Trump ha detto esplicitamente che
vorrebbe trattare paese per paese, cosa sottolineata dal segretario del tesoro
USA Bessent che cita la differenza con molti paesi extraeuropei, come l’India e
la Cina dove si vedrebbero “prospettive di accordo”, mentre per l’Europa i
problemi sarebbero i “negoziati a Ventisette”.
Ma i Ventisette non hanno tutti
la stessa posizione sui dazi, anzi, e non partono affatto tutti dallo stesso
livello di potenza economica: Germania, Francia, Italia… hanno differenti
prodotti interni lordi, così come diverse capacità finanziarie, deficit di
bilancio, propensione all’esportazione… e legami più o meno forti anche dal
punto di vista politico con gli USA… ci sono infatti, paesi che preferiscono
“trattare” sui dazi come la Polonia, l’Ungheria, l’Italia della Meloni che
conferma la sua alleanza strategica con gli USA, anziché rispondere con la guerra
dei controdazi.
E questi stessi paesi
imperialisti sono al contempo impegnatissimi, ognuno per conto proprio, a
cercare altri mercati e altri accordi commerciali: Meloni (oggi in Asia
centrale), Merz, Macron… tutti in viaggio, soprattutto in Cina, Vietnam e Asia
in generale.
Ogni paese imperialista, d’altra
parte, come risposta alla crisi e preparazione alla prossima guerra mondiale, ha
il proprio programma di riarmo, a cominciare dalla Germania di Merz che ha
deciso di investire 1000 miliardi, e l’Italia che intende non solo arrivare al
3,5% o addirittura al 5% del pil richiesto dalla Nato, ma ha messo a punto il
proprio “libro bianco”, come ha ripetutamente dichiarato il ministro della
guerra Crosetto, che prevede aumento di fondi e militari…
Fino a che punto terrà la
posizione della contrattazione unitaria sui dazi di Trump dell’Ue delegata alla
Von der Leyen?

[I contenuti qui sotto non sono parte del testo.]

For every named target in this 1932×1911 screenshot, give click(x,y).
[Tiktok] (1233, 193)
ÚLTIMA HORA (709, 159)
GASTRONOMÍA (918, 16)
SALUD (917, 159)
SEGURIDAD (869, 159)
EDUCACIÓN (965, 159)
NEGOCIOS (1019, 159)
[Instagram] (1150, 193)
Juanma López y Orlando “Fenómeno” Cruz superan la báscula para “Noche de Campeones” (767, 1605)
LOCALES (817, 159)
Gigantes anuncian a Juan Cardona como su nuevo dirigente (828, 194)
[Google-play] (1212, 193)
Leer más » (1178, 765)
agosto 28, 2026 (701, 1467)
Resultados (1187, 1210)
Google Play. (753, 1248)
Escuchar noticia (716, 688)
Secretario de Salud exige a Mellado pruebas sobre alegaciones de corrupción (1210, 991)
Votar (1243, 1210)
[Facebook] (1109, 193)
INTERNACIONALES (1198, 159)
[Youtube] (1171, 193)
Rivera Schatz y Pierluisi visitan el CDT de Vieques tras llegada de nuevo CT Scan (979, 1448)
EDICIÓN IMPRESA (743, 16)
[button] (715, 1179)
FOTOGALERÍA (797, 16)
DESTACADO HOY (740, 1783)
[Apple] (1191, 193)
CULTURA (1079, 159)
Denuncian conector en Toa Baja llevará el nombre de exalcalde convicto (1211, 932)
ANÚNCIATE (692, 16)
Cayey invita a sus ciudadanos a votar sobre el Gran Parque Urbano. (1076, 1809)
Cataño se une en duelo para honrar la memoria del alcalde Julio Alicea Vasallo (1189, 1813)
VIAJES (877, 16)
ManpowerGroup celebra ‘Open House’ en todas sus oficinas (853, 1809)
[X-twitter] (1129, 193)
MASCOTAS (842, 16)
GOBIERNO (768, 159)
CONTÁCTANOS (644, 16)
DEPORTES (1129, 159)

Visto che mentre la Von der Leyen prova a contrattare a livello
centrale già ieri la Meloni e la Metsola hanno attaccato la stessa Ue per i troppi
vincoli alle spese e per i “dazi interni”…
Ciò che è sicuro è che questa
guerra dei dazi, con i suoi aumenti dei prezzi confermati dai padroni delle
multinazionali, si sta scaricando e si scaricherà ancor di più sul proletariato
e le masse popolari di tutto il mondo, ma rappresenta anche esplicitamente l’esasperazione
della concorrenza a livello mondiale insita nel sistema capitalista tra i vari
paesi imperialisti per la nuova spartizione del mondo.